A few highlights of the biologics, systemic non-biological, and topical therapies treatment guidelines include:
- Discusses the use of topical corticosteroids for longer than 12 weeks as well as the alternate use of steroids and steroid-sparing agents for the management of chronic disease
- Revised monitoring guidance to methotrexate associated hepatoxicity, which now recommends new non-invasive tests to evaluate for hepatic fibrosis
- Oral apremilast is recommended for the treatment of moderate to severe psoriasis in adults
- Discusses the dermatologist’s role in monitoring patients and educating them about the risks and benefits associated with the use of biologic agents
Additionally, the Guidelines of Care for the Management and Treatment of Psoriasis with Biologics have been updated to include 11 biologic treatments available at the time of publication, an update from 3 approved when the previous guidelines were published. These guidelines are also based on an increased amount of published research specifically related to psoriasis, where prior guidelines used the more comprehensive research available, which also included research related to psoriatic arthritis and other conditions.
More than just providing updated information and recommendations to providers, these new guidelines assist in justifying patient access to new treatments. “There have been so many advances in the treatment of psoriasis since the last guidelines were published in 2008, that there was a clear need to signal insurers that new treatments were available and patients needed to get access to those new therapies. NPF and the AAD have jointly issued these guidelines which justify patient access to the many new treatments available,” says Dr. Mark Lebwohl, M.D., Waldman Chair of Dermatology at the Icahn School of Medicine at Mount Sinai in New York City and chairman emeritus of the NPF Medical Board.

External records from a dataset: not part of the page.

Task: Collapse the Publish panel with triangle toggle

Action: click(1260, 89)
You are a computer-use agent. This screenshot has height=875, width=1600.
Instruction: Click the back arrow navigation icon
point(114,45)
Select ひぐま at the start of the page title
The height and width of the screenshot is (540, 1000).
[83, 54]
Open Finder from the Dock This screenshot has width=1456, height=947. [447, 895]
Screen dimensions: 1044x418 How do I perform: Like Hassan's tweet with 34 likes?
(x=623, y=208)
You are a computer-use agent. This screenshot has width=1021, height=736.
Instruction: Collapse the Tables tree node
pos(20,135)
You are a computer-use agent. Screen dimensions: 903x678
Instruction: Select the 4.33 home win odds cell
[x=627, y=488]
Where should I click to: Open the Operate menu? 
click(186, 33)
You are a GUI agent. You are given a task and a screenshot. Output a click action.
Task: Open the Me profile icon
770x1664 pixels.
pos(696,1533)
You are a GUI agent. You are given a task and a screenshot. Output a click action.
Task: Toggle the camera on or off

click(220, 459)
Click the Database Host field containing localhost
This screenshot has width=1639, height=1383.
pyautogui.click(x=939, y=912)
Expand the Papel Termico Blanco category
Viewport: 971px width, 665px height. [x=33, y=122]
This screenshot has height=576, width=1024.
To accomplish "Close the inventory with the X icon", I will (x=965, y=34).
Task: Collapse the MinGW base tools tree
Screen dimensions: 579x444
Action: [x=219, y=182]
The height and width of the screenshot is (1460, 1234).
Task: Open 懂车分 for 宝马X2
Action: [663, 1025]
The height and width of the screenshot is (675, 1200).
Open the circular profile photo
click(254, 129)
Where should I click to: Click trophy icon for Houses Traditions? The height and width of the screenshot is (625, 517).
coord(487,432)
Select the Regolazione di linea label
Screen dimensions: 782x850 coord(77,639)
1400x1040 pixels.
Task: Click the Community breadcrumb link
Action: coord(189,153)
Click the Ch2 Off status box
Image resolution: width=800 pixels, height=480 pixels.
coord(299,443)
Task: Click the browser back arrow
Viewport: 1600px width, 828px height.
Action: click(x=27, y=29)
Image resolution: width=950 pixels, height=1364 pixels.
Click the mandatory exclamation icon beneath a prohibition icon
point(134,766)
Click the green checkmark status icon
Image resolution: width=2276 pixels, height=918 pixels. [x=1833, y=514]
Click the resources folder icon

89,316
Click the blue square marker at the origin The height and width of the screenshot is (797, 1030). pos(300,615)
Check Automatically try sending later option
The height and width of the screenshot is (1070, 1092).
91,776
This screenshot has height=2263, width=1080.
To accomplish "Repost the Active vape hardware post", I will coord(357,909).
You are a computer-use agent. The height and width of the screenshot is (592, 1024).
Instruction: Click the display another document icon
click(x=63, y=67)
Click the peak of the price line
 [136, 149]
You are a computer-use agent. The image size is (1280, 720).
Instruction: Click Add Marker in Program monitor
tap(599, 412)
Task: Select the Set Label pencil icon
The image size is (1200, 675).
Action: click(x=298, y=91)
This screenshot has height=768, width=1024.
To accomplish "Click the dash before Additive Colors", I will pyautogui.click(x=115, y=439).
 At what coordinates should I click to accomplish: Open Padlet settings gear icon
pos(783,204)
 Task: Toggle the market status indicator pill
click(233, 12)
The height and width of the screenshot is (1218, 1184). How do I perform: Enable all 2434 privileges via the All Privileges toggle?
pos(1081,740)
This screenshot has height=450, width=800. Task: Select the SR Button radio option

Phototherapy is recognized as an effective treatment option for many patients and can include options such as narrowband and broadband UVB, UVA in conjunction with photosensitizing agents, and targeted UVB treatments. While there were guidelines published in 2009 related to phototherapy, these new guidelines are an important update. “There has been so much progress in psoriasis in the last decade that this update was long overdue. The most important change is that we completely reworked the standard narrowband phototherapy dosing protocol. The new dosing in the guidelines was tested in the Vascular Inflammation in Psoriasis trial and demonstrated efficacy comparable to adalimumab both in terms of objective response (PASI75) and improvement in patient-reported quality of life. In fact, patients randomized to phototherapy tended to do better on patient-reported outcomes compared to adalimumab,” says Dr. Joel Gelfand, M.D., Professor of Dermatology and Epidemiology at the University of Pennsylvania Perelman School of Medicine.
Highlights from the Guidelines of Care for the Management and Treatment of Psoriasis with Phototherapy:
- Recommended dosing regimen, efficacy, and adverse effects of the various phototherapy modalities
- Discusses evidence-based use of phototherapy in different types of psoriasis and in combination with other treatment modalities
- Shares safety data such as adverse events and contraindications
“Phototherapy is highly effective and safe for the treatment of psoriasis. However, it is not backed by a major pharmaceutical company, and therefore there is virtually no direct to consumer advertising to build awareness,” adds Dr. Gelfand.
Even though research has shown that comorbidities commonly occur in patients with psoriasis, the joint AAD-NPF guidelines of care for the management and treatment of psoriasis with awareness and attention to comorbidities are the first from the American Academy of Dermatology to address comorbidities in this patient group. “Comorbidities are extremely common in patients with psoriasis. The most common ones are psoriatic arthritis, high blood pressure, diabetes, obesity and cardiovascular disease,” shares Dr. Gelfand. “Some of our therapies are particularly helpful for psoriatic arthritis, while others may induce or aggravate co-morbidities such as inflammatory bowel disease, depression or multiple sclerosis. It is critical that the provider has a complete understanding of the patient’s underlying health issues.”